A Associação sabe que o sucesso do plano não depende apenas de boa vontade e da ação das companhias aéreas em todo o mundo. Por conta disso, comparou o cenário atual com o que o setor automobilístico está enfrentando na atualidade, com a ascensão dos carros elétricos ou híbridos no mercado.

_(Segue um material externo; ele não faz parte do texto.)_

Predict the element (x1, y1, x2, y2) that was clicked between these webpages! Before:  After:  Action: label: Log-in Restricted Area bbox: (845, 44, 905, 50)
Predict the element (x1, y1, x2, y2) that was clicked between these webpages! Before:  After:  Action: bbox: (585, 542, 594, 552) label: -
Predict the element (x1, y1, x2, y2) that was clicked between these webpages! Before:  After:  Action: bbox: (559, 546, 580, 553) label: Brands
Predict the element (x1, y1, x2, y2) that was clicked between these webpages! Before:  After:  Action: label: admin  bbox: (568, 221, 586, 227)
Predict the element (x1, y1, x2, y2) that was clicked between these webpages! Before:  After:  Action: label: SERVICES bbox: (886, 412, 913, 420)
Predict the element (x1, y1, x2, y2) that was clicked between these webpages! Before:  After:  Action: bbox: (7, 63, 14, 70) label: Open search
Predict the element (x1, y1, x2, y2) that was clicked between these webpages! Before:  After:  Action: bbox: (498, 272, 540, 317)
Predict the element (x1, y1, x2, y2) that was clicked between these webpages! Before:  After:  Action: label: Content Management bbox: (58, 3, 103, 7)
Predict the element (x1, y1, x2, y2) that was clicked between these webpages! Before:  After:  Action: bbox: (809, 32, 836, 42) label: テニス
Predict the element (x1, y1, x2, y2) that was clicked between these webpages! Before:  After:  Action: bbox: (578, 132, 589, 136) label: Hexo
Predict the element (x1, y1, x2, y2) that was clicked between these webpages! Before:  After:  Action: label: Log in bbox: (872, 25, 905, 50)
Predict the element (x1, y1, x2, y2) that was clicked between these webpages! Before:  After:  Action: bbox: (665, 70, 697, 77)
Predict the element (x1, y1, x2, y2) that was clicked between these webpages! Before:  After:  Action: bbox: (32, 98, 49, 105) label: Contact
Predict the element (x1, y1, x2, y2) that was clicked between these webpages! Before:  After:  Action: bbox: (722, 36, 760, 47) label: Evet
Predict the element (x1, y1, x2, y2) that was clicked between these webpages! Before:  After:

“O alcance da conectividade global sustentável não pode ser alcançado apenas nas costas das companhias aéreas. Todas as partes da indústria da aviação devem trabalhar juntas dentro de uma estrutura de política governamental de apoio para entregar as mudanças massivas que são necessárias, incluindo uma transição energética. Isso não é diferente do que estamos vendo em outras indústrias. Os esforços de sustentabilidade do transporte rodoviário, por exemplo, não estão sendo promovidos por motoristas que constroem veículos elétricos. Os governos estão fornecendo políticas e incentivos financeiros para que fornecedores de infraestrutura, fabricantes e proprietários de automóveis possam fazer coletivamente as mudanças necessárias para um futuro sustentável. O mesmo deve se aplicar à aviação”, alertou Willie Walsh.

O planejamento da IATA

Imagem: Sônia Nadales/Unsplash
Imagem: Sônia Nadales/Unsplash

A combinação de medidas necessárias para atingir emissões líquidas zero para a aviação até 2050 depende também do quanto a tecnologia do setor irá evoluir. Por conta disso, o cronograma estabelecido pela IATA para atingir a ousada meta foi escalonado de cinco em cinco anos, tendo como base o cenário atual. A ideia é dar o pontapé inicial já em 2025, impulsionando a produção do SAF (combustível sustentável para aviões) com o auxílio dos governos em todo o mundo.

Confira abaixo o plano detalhado da IATA para zerar a emissão de carbono no setor aéreo.

  • 2025: Com o apoio adequado da política governamental, a produção de SAF deve chegar a 7,9 bilhões de litros (2% da necessidade total de combustível)

  • 2030: A produção SAF é de 23 bilhões de litros (5,2% da necessidade total de combustível). Os ANSPs implementaram totalmente as atualizações de bloco do Sistema de Aviação da ICAO e programas regionais, como o Céu Único Europeu

  • 2035: A produção de SAF é de 91 bilhões de litros (17% da necessidade total de combustível). Aeronaves elétricas e / ou a hidrogênio para o mercado regional (50-100 assentos, voos de 30-90 minutos) tornam-se disponíveis

  • 2040: A produção de SAF é de 229 bilhões de litros (39% da necessidade total de combustível). Estão disponíveis aeronaves a hidrogênio para o mercado de curta distância (100-150 assentos, voos de 45-120 min).

  • 2045: A produção de SAF é de 346 bilhões de litros (54% da necessidade total de combustível).

  • 2050: A produção SAF atinge 449 bilhões de litros (65% da necessidade total de combustível).

“O caminho a seguir para todos os meios de mitigação de carbono será examinado. Associaremos os compromissos às realizações em relatórios que deixem claro como estamos progredindo. O envolvimento com viajantes, ONGs ambientais e governos com base em relatórios transparentes garantirá que nosso caminho de voo para a rede zero seja totalmente compreendido”, concluiu Walsh.